Maxine, personnage féminin, dont on ne connaît pas l'histoire personnelle au début (et dont l'ultime révélation arrive à la fin, même si j'avais hélas découvert assez vite le fil rouge) mais qui laisse entendre que sous sa carapace et son beau sourire se cache un passé des plus difficile... Une digne héritière de Berthe en quelque sorte, qui va se battre à sa façon, pour panser ses plaies (au sens propre et au sens figuré).

Les trois là ont un point commun : le jeu et le poker, ils sont tous des joueurs invétérés. Ils sont forts et s'enivrent de victoires, de manipulation. Ils vont se chercher, se prendre la tête et partir sur les routes pour des parties de cartes et des bastons, jusqu'à la partie "finale".

Un petit personnage, Jean jeune surdoué, est pris sous les ailes de ces drôles d'acolytes.

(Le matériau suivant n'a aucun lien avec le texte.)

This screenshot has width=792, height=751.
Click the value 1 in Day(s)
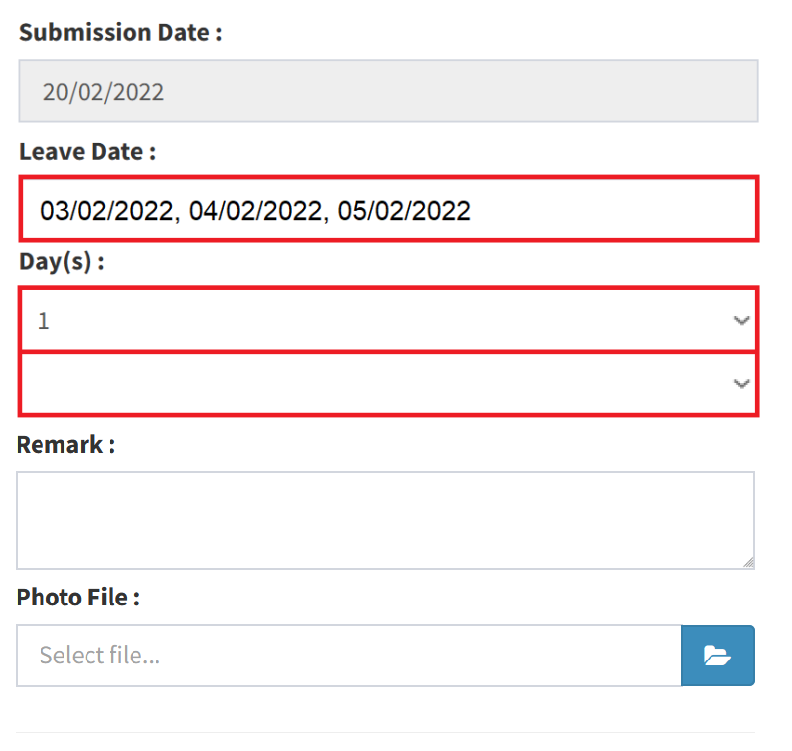(44, 321)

Le tout faisant un drôle de gang, un quatuor pas très catholique, qui va partir dans un road trip (ou une croisade) sur fond de vengeance. Un coup de bluff?

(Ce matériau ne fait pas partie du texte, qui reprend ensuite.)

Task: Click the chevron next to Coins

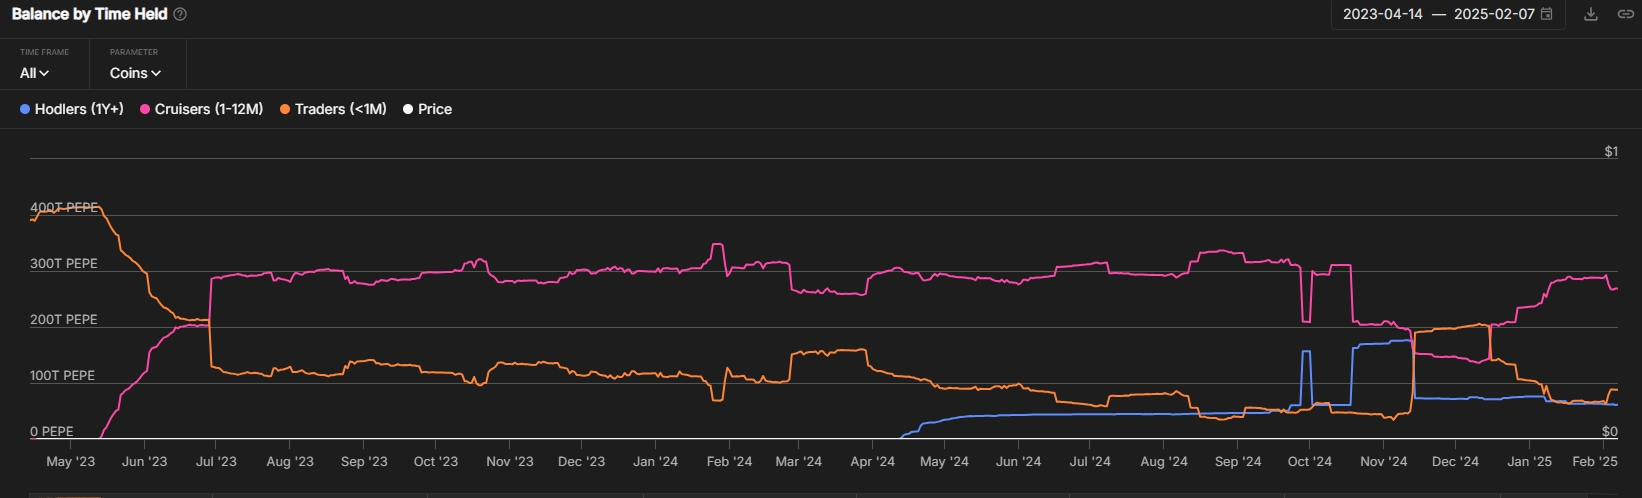Action: (x=156, y=73)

La façon de décrire ses trois personnages fait que l'on s'y attache.


La plume de Benoit Philippon est fluide, cash et acérée, le tout avec une grosse douce d'humour (parfois noir je l'avoue). J'avais adoré cela dans Mamie Luger et là, je suis encore conquise. Il n'y va pas par 4 chemins, et ça fait mouche.

Les dialogues sont savoureux et les personnages ne manquent pas de répartie.

Certains passages sont dures, mais très réalistes, sur des sujets de société très sensibles.


Petit bonus : un court passage où Maxine écoute la radio, sur un fait divers : c'est Berthe! Quel bonheur de retrouver Mamie Luger sur quelques lignes.


Un polar noir, mais aussi tendre (oui je sais que ce n'est pas évident à concilier et pourtant l'auteur y parvient très facilement). Et surtout il est totalement addictif et captivant, sur un rythme très soutenu et haletant! Les mots sont puissants, les personnages dévastés et très touchants!

Faites vos jeux les Reader's!


Il plaide coupable, comme la moitié de la société qui préfère porter des œillères pour ne pas voir les clodos crever dans la rue, les migrants squatter sous les tentes les mineurs de l'Est tapiner sur les boulevards, et, une fois bien au chaud sous son toit douillet, range son ersatz de bonne conscience à côté du balai à chiottes.
Faut bien qu'tu sentes que ça pique sinon tu sauras pas à quel moment t'es vivant et à quel moment t'es mort. Tant qu'ça pique, t'es vivant.